Updated Mar 23, 2026 • ~4 min read
Chapter 7: The cattle
SADIE
They came through the fence on a Tuesday.
Fifteen of her cattle — she was short on the afternoon count by fifteen and she found them at the back of the east pasture, on the wrong side of the fence that ran along the Ryder property line. The fence wasn’t cut and it wasn’t down; the post had rotted at the base and fallen, which was a failure mode she hadn’t caught in the spring inspection because it had been dry rot, not visible from the outside.
She had eight hundred acres, two hands, and a fence line that ran approximately nine miles.
She texted her hand Marcos: *east fence breach, Ryder line. I need the trailer.*
She texted Caleb: *cattle through to your side. Coming over.*
He replied in four minutes: *I can see them from the north field. I’ll start pushing them back.*
She drove the fence line to the breach and squeezed her truck through and worked the back of the cattle with Marcos while Caleb worked the front on horseback, his dark roan moving with the easy partnership of horse and rider who had been working together long time. He and Sadie had worked cattle together when they were teenagers, the specific fluency of people who’d grown up doing the same work in the same valley, and it was still there — the read-the-movement, no-wasted-motion quality of two people who understood livestock without having to coordinate.
They pushed the fifteen head back through the breach in forty minutes.
Marcos went for the fence post repair materials.
She and Caleb stood on her side of the breach.
“The post was rotted,” she said. “I didn’t catch it.”
“Dry rot. Hard to see in the spring.”
“I’ll have Marcos replace the posts on this stretch.”
“I’ll help,” he said.
She looked at him.
“Your fence,” he said. “But two sets of hands go faster. Marcos is here and so am I.”
It was the practical thing. She said yes.
They worked the fence line for two hours — her and Caleb on the post replacement while Marcos ran the wire. It was the specific work of fence repair, which was not interesting but which had a particular quality of its own, the satisfying accumulation of physical labor that was also progress. She had always liked the work more than she admitted in company.
He worked well. She had known that, from the two weeks of Thursday lessons, that he was a man who brought full attention to physical tasks. He didn’t talk and didn’t need to.
At three o’clock Tyler came off the school bus.
He was at the fence line in five minutes, which was the amount of time it took him to change his shoes and run from the house.
“You’re fixing the fence,” he said.
“The cattle got through,” Sadie said.
Tyler looked at the cattle on her side of the fence and at the repair in progress and at Caleb with the expression of a child who was assembling a picture.
“Can I help?” he said.
“Get gloves,” Sadie said.
He got gloves.
He worked with them for an hour, which was not as efficient as working without an eight-year-old who had opinions about fence post placement, but which was a better hour for having him in it. He asked Caleb technical questions about the wire tension. Caleb answered them correctly. Tyler applied the information with the seriousness he brought to all roping-adjacent activities.
By five o’clock the fence was done.
Caleb said goodbye to Tyler, who gave him a high-five with the specific casualness of a child for whom this was now a normal occurrence.
Sadie walked him to his truck.
She said: “Thank you.”
He said: “It needed doing.”
“Your afternoon.”
“My afternoon was post inventory.” The corner of his mouth moved. “This was better.”

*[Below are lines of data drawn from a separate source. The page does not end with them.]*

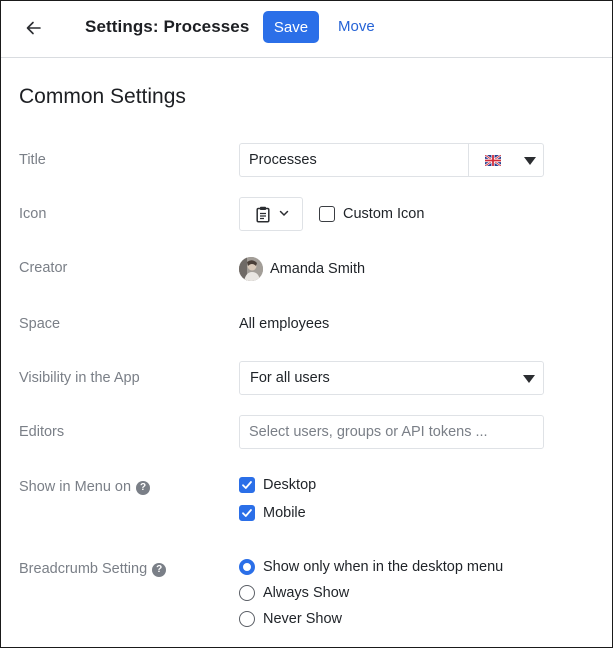 The height and width of the screenshot is (648, 613). Describe the element at coordinates (290, 378) in the screenshot. I see `visibility-value: For all users` at that location.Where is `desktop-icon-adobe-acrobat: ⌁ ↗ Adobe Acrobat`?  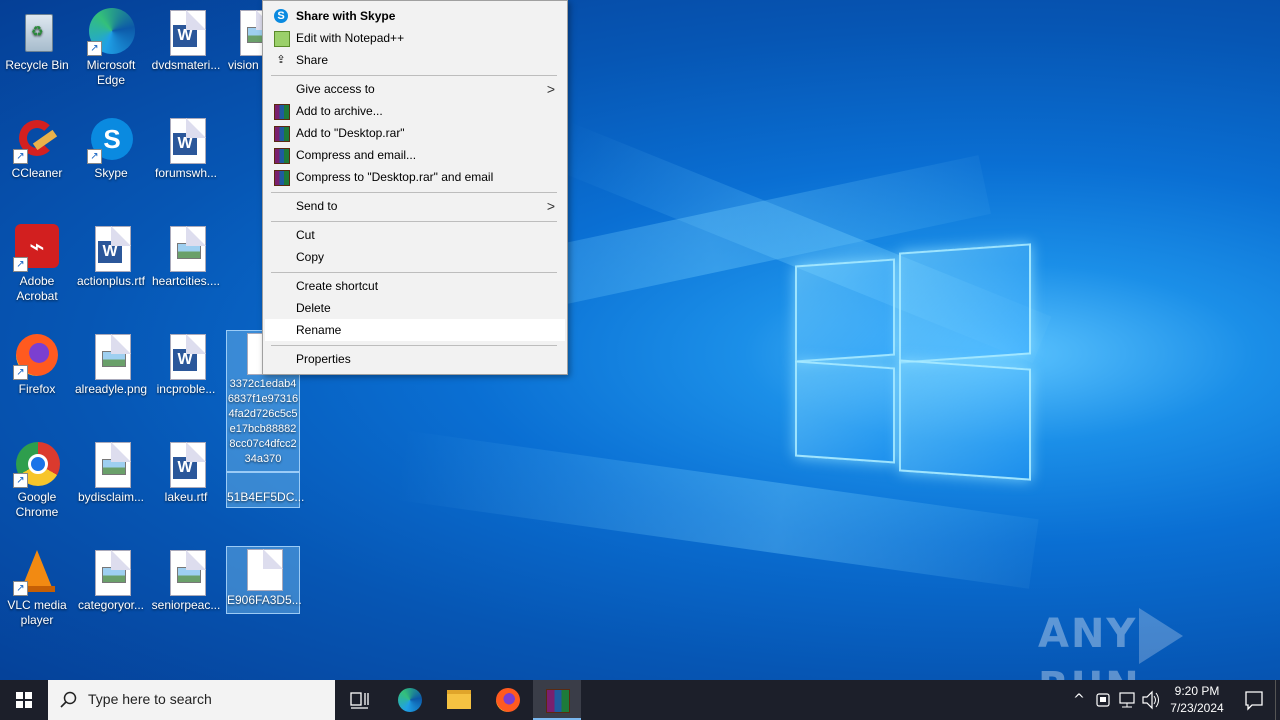
desktop-icon-adobe-acrobat: ⌁ ↗ Adobe Acrobat is located at coordinates (37, 264). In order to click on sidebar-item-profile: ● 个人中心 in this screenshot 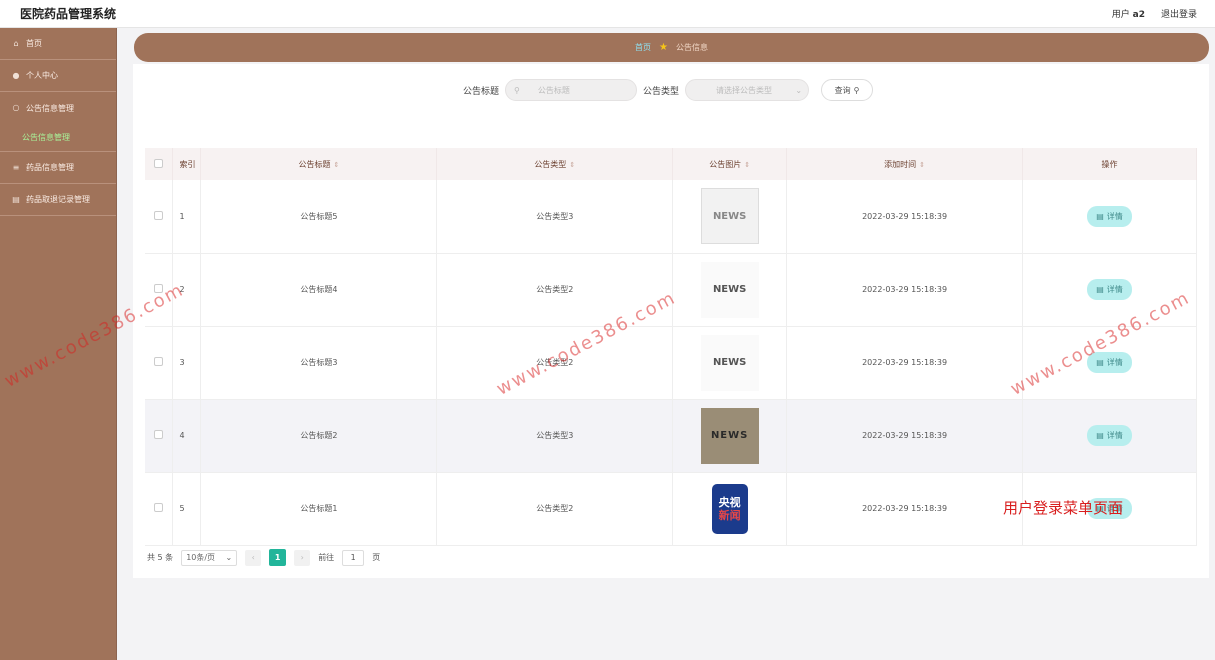, I will do `click(58, 76)`.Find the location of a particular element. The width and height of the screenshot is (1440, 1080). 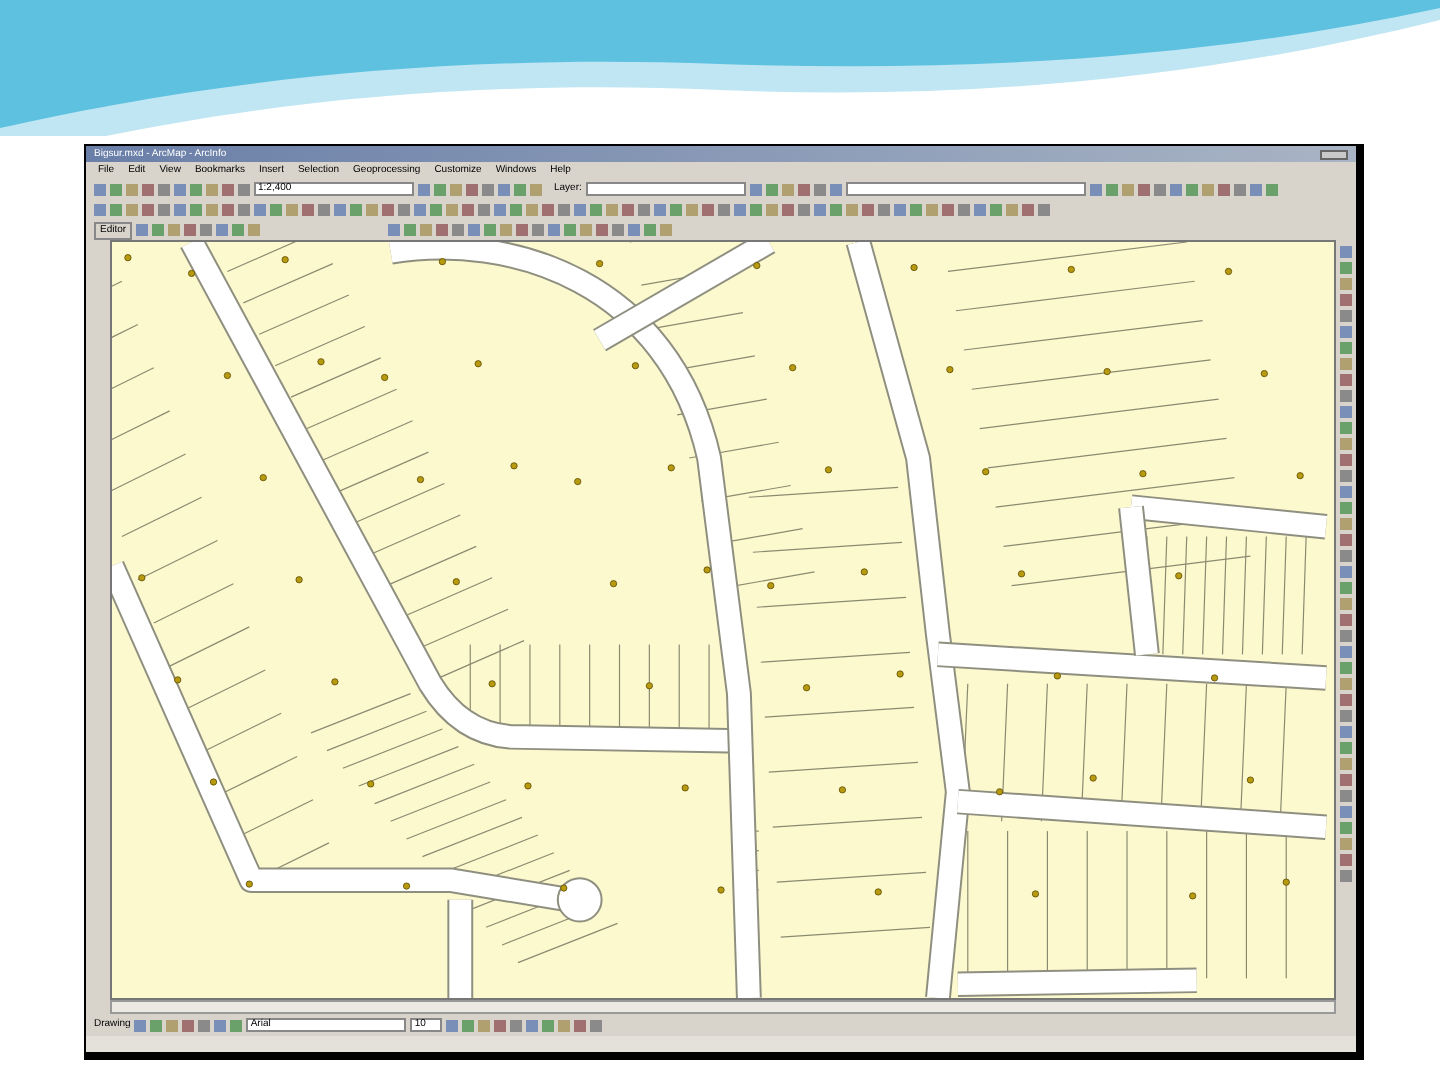

layer-dropdown is located at coordinates (666, 189).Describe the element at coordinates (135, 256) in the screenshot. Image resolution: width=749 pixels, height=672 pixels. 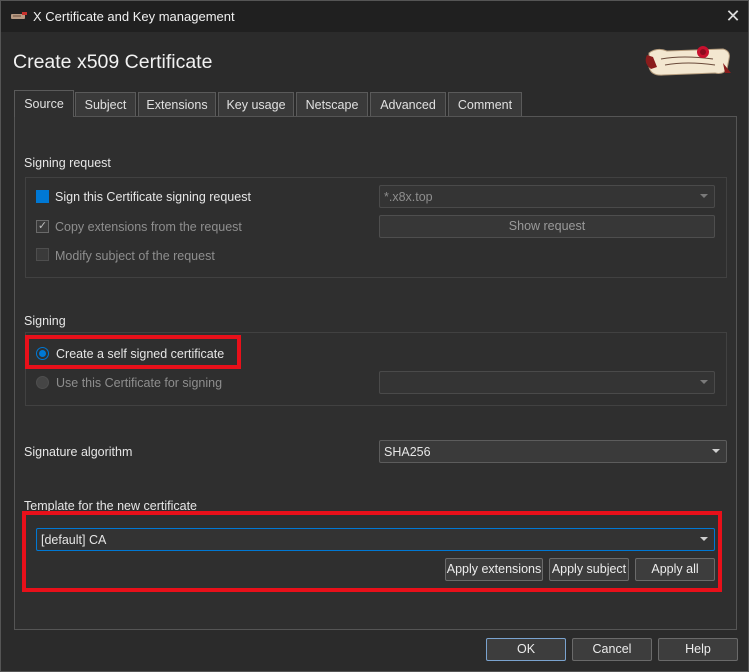
I see `modify-subject-label: Modify subject of the request` at that location.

She looked at the repaired fence line.
She thought: he came when she texted. He worked without needing direction. He answered Tyler’s questions like they mattered.
She thought: I am not making this complicated.
She said: “Stay for supper.”
He looked at her.
She heard herself. She said: “It’s the least I can do. You lost the afternoon.”
“You don’t owe me supper.”
“I know I don’t.” She met his gaze. “Do you want to stay?”
A pause.
“Yes,” he said.
She went to make supper.
She thought: that was a practical invitation based on practical circumstances.
She thought: I am going to keep telling myself that.
She thought: he worked her fence line for two hours without asking for anything and Tyler gave him a high-five.
She made extra of everything and set the table for three and thought very carefully about nothing specific.